Hello,
We are working on fairly complex Firefox-only solution, using PHP for XML generation, Javascript and DOM for real-time element manipulation, AJAX for transport. There’s a good reason to write an universal menu with such Win32-like features:
* Unlimited vertical submenu’s nesting;
*in the realtime
The example of above conditions may be any Win32 or Linux menu.
So-called “pure CSS menu” hardly fits there; it needs additional CSS definitions with :hover and selectors for *every
Most of the plentiful examples on the Web deal with one, two, sometimes – three submenu levels… all of them hard-coded with CSS…
I’ve managed to create variable-width submenus. Put the menu item’s text in an inline DIV; the DIV tightly wraps around the text. Then – wrap the inline DIV with another DIV, block-level. It stretches to the limits of UL/LI. The end-result looks as it should – menu width is the same as its widest item’s.
BUT.
Usually a submenu is attached to it’s parent item by setting child UL’s position to ‘relative’ and shifting UL by some -5 pixels up and [parent_menu_item’s_length] pixels to the right; then it stands to the very right of parent menu item and can be seen side-to-side with the original.
But here I can’t find “[parent_menu_item’s_length]”.
This “parent_menu_item’s_length” is determined strictly at runtime, by selecting the widest of all menu items.
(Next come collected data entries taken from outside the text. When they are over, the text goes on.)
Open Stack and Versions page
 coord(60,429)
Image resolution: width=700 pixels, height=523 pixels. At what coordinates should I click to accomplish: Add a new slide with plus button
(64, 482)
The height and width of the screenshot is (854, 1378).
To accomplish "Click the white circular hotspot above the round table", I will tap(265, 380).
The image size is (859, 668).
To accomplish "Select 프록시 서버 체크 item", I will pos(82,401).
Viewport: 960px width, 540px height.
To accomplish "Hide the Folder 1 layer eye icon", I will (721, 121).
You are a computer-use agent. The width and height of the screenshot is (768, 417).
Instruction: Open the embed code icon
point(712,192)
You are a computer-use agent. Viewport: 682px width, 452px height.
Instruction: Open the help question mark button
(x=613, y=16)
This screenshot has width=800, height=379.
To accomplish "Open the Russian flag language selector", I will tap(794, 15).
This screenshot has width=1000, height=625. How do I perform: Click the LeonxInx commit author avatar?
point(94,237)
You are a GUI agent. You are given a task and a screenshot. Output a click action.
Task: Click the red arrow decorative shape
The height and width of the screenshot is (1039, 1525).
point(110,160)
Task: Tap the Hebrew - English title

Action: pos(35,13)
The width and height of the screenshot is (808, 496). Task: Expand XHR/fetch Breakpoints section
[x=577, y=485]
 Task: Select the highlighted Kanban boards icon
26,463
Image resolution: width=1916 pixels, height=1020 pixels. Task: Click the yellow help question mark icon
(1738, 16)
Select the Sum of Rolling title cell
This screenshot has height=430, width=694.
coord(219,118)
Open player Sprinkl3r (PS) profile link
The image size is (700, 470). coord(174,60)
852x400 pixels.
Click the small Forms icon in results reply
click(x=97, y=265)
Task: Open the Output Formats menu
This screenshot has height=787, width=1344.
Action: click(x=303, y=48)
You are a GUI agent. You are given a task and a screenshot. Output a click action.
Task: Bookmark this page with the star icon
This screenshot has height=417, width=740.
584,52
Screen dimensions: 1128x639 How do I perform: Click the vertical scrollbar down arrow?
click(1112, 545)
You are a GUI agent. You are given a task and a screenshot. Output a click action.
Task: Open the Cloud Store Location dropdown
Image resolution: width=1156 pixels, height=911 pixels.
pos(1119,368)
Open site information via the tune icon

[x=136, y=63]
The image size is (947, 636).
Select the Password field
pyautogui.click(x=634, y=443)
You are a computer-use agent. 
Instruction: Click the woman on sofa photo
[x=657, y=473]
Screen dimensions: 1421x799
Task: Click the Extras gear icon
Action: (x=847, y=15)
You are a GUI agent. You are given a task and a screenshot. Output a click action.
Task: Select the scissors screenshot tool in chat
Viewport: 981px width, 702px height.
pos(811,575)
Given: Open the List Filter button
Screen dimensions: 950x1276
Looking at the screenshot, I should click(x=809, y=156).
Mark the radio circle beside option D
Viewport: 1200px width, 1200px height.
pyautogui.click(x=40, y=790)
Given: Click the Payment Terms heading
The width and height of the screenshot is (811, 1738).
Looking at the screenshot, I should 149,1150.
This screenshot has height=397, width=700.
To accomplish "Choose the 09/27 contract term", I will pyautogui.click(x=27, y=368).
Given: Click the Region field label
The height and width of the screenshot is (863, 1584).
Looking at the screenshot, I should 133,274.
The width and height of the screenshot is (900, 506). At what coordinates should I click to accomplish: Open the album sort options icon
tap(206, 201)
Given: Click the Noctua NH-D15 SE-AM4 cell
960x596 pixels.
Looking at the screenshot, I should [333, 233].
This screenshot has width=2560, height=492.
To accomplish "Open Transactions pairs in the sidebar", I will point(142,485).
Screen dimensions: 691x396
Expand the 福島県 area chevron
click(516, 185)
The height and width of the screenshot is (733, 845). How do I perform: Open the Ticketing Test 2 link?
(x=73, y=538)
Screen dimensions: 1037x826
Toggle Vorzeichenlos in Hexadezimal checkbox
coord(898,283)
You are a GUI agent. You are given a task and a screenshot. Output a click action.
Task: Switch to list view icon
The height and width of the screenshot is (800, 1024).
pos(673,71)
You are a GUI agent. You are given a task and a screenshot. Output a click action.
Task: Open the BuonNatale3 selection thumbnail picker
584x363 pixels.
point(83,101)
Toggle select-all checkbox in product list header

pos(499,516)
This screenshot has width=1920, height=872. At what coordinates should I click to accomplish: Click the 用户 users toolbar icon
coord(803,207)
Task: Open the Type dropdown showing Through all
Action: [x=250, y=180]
FireFox does this automatically by tight-fitting a inline DIV on item’s text. Yet however I try, “DOM Inspector” (in the Calculated Style Rules part) shows DIV, LI or even UL width to be “auto”. Makes sense, but doesn’t turn my life easier. Can’t find a way to obtain menu bar’s width IN PIXELS in order to properly shift submenu’s UL to the right.
Ok, I’ve tried to think in a Win32 way. Maybe there’s Javascript/DOM function which returns width of a string, rendered with certain font attributes. No good. Didn’t find any. Google is silent.
So, my question would be: how to measure a width in pixels of some text string with certain font attributes applied?
Or, maybe my line of thinking is totally flawed, and there’s a way simpler solution to the whole universal menu problem?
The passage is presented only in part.